* _Source data_
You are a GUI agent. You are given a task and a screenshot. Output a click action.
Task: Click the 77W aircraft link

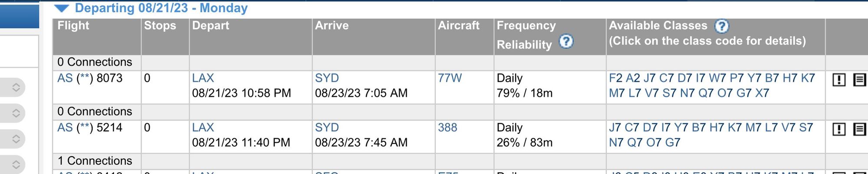pos(450,78)
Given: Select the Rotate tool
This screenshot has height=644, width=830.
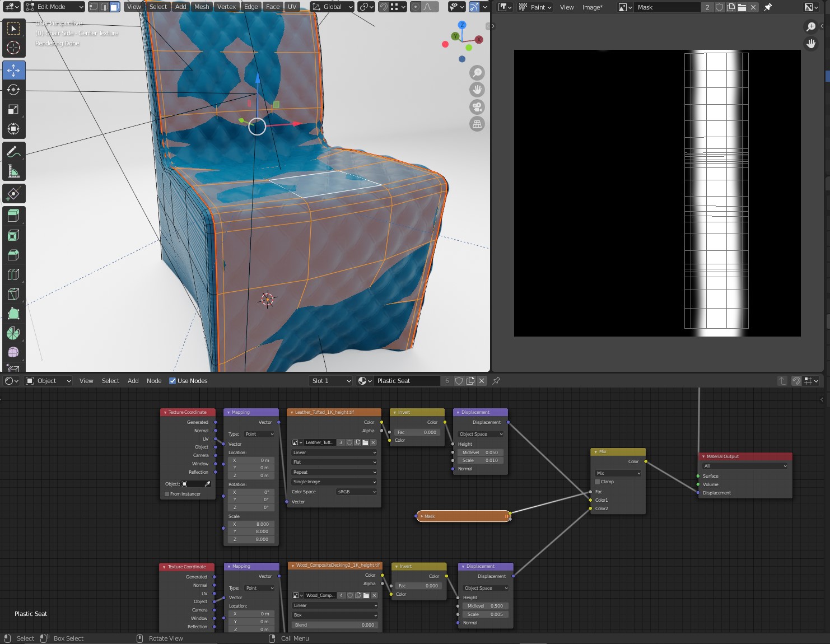Looking at the screenshot, I should pos(13,90).
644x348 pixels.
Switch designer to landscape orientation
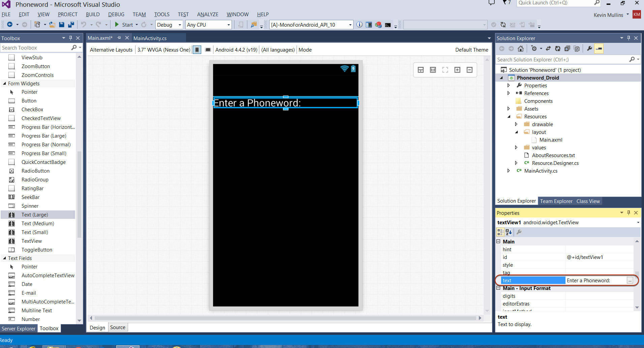tap(208, 50)
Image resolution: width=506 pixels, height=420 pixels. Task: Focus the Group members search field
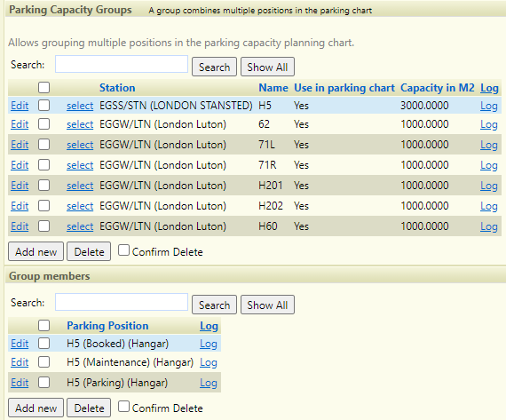pyautogui.click(x=122, y=302)
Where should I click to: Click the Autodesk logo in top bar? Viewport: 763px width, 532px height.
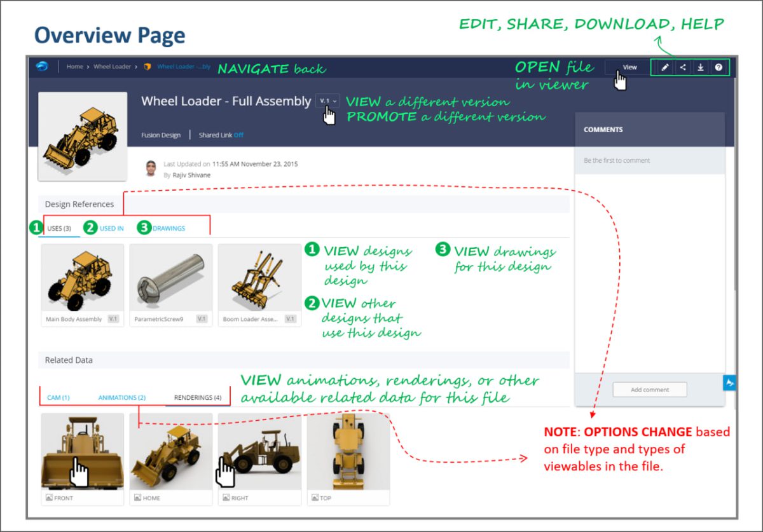(x=43, y=67)
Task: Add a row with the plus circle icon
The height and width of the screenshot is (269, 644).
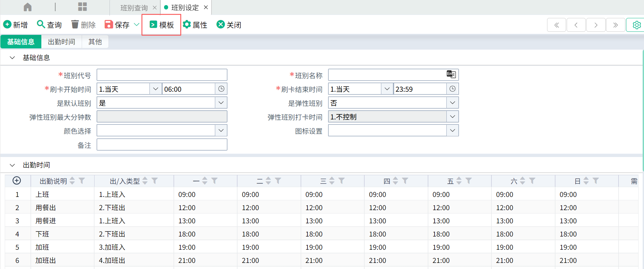Action: [17, 181]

* _Problem to solve_
Starting at the line with "Where should I", output each line through the final one of the listing above, and nothing else. Pictures are to be left out.

* _Answer section_
Where should I click to: Click the Autodesk logo in top bar? Viewport: 763px width, 532px height.
(x=43, y=67)
Task: Add a row with the plus circle icon
The height and width of the screenshot is (269, 644).
Action: [17, 181]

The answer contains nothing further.